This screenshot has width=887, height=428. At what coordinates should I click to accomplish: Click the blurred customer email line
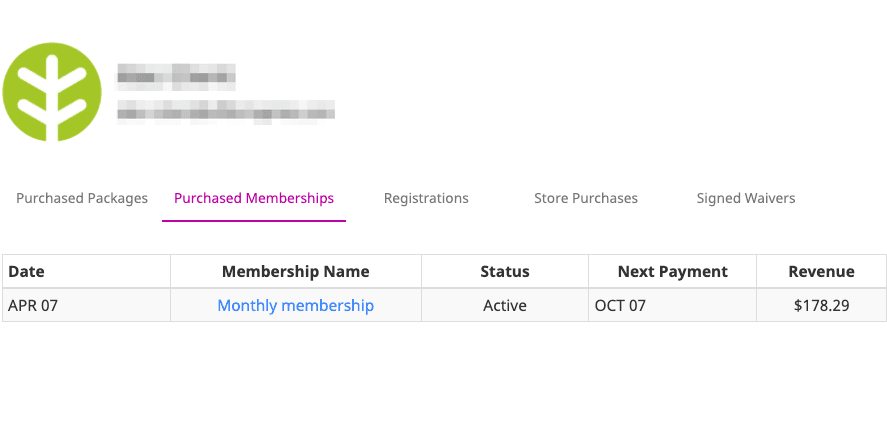click(x=226, y=112)
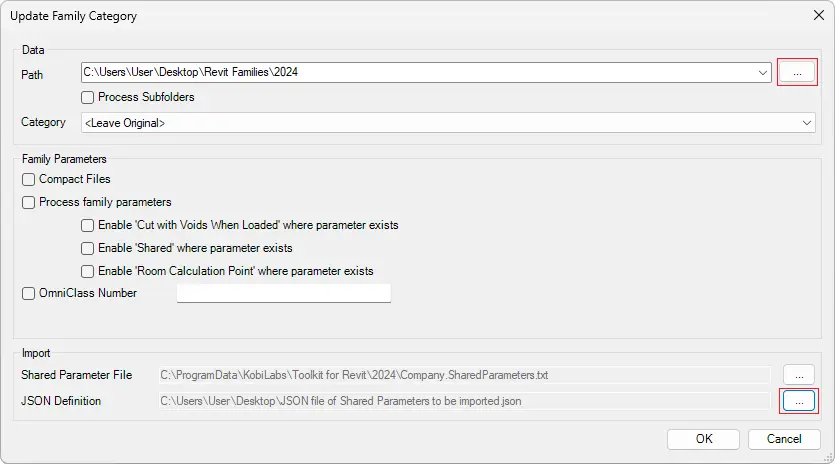Image resolution: width=835 pixels, height=464 pixels.
Task: Click the JSON Definition path field
Action: [465, 401]
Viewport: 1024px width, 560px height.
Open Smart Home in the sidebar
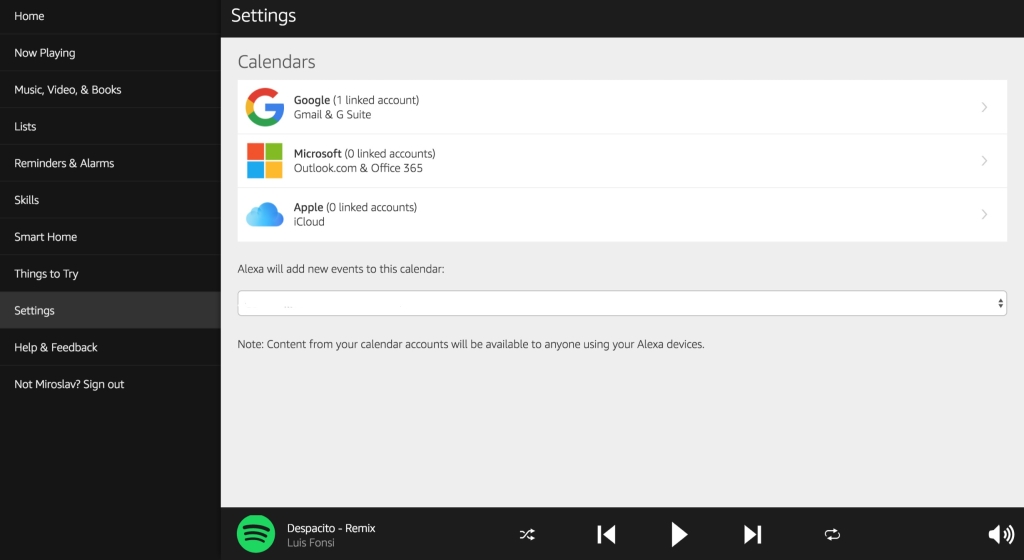45,237
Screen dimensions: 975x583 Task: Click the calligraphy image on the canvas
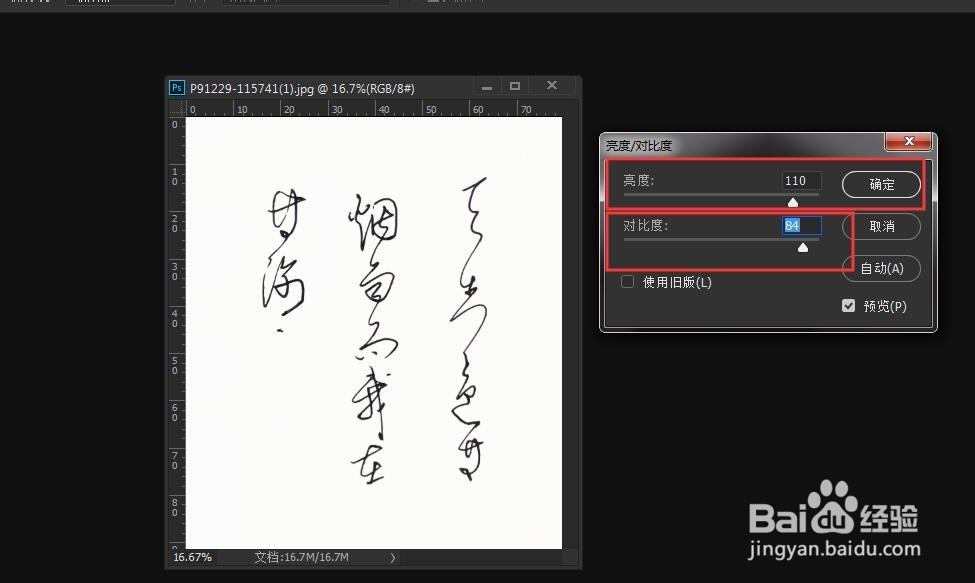[x=370, y=330]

********

Exercise -
Pull out each line of the items above that contains the string "Task", with case counting.

Completed exercise -
Task: Click the JSON Definition path field
Screen dimensions: 975x583 Task: Click the calligraphy image on the canvas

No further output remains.